Background: Cerebral palsy (CP) causes permanent motor impairments, limiting postural control and mobility. The Dubousset Functional Test (DFT) was developed to assess daily activity performance, but its reliability and validity in pediatric CP are unclear. This study aimed to evaluate its reliability, convergent and discriminative validity, and clinical utility in children with spastic CP at GMFCS Levels I - II.
Methods: Thirty-three children aged 6-15 years with spastic CP (GMFCS I - II) participated in this cross-sectional methodological study. The DFT (Rise-and-Walk, Step, Sit-to-Stand, and Dual Task subtests) was administered along with the Timed Up and Go (TUG), Dual-task TUG, 3-Meter Backward Walk Test (3MBWT), Functional Reach Test (FRT), and Pediatric Balance Scale (PBS). All assessments were conducted twice, seven days apart, by a single experienced physiotherapist.

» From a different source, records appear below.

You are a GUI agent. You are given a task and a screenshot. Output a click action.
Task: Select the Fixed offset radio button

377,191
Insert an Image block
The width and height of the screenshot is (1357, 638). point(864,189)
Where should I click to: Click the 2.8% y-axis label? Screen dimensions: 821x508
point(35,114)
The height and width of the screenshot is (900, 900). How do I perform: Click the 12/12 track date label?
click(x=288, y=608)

Results: The DFT demonstrated excellent reliability, with ICC(3,2) values ranging from 0.91 to 0.95 and minimal measurement bias (-0.61 to 0.36 s). The smallest detectable change (SDC) ranged from 2.1 to 13.0 s, confirming high measurement precision. Strong correlations were observed between the DFT Dual Task and both TUG (r = 0.95, p < .001) and Dual-task TUG (r = 0.95, p < .001), supporting convergent validity. ROC analysis indicated excellent discriminative accuracy for identifying children with balance limitations (PBS < 45) (AUC = 0.82, sensitivity = 0.81, specificity = 0.78).
Conclusion: The DFT is a reliable, valid, and clinically feasible tool for assessing balance and mobility in ambulatory children with spastic CP at GMFCS I - II, supporting routine rehabilitation use.
Trial registration: ClinicalTrials.gov (NCT06831591).